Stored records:
____
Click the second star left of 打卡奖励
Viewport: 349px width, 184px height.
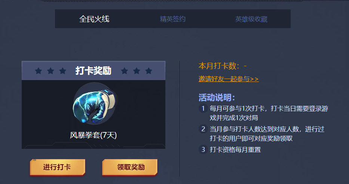[x=51, y=71]
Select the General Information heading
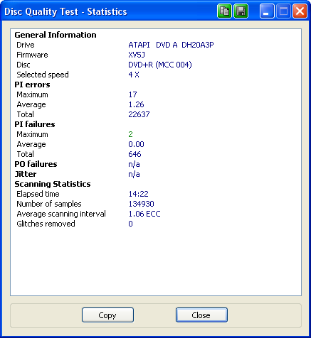Screen dimensions: 311x338 click(x=56, y=35)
____
What you need to do
Every line from the one containing "Viewport: 349px width, 184px height." through the last line of the records is to be reproduced exactly, with pictures left out and nothing else given.

Response
Viewport: 349px width, 184px height.
[x=51, y=71]
Select the General Information heading
Screen dimensions: 311x338 click(x=56, y=35)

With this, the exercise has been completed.